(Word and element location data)

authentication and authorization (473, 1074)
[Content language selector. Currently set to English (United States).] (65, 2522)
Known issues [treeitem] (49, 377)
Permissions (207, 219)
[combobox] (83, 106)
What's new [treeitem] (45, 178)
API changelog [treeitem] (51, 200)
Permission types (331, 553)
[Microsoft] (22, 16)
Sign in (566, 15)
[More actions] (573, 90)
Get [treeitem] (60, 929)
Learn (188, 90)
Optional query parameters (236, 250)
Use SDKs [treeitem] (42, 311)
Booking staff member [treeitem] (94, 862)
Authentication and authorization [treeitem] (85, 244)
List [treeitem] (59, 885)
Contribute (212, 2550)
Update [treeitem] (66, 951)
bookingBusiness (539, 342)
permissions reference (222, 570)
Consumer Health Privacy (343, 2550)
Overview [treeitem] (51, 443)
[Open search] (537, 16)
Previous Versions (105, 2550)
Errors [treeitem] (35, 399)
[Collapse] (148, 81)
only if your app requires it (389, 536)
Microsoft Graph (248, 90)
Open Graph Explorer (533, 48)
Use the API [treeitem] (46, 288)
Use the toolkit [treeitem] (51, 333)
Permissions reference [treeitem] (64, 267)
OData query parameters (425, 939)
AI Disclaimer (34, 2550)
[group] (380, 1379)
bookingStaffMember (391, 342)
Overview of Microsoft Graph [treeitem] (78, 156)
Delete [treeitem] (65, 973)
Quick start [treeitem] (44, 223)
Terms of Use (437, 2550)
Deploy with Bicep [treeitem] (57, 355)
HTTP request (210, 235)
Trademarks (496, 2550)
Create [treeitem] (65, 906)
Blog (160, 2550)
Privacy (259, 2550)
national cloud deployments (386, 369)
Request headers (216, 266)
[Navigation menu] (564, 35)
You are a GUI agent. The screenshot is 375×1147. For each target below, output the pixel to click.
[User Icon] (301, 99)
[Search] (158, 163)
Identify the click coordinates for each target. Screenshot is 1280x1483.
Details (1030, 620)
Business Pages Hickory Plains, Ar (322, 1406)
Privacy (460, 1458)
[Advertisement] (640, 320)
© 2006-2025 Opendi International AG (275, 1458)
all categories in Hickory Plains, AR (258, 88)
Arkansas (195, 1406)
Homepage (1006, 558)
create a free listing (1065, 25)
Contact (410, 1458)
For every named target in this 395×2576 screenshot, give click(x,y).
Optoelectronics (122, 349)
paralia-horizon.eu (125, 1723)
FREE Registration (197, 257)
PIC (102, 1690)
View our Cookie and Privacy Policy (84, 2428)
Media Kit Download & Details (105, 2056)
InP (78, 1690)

### Given task
Find all lines of the material that contain the string "each" and copy them out in full.

### Task result
You are a GUI agent. The screenshot is 375×1147. For each target below, output the pixel to click.
Identify the click coordinates for each target. Screenshot is 1280x1483.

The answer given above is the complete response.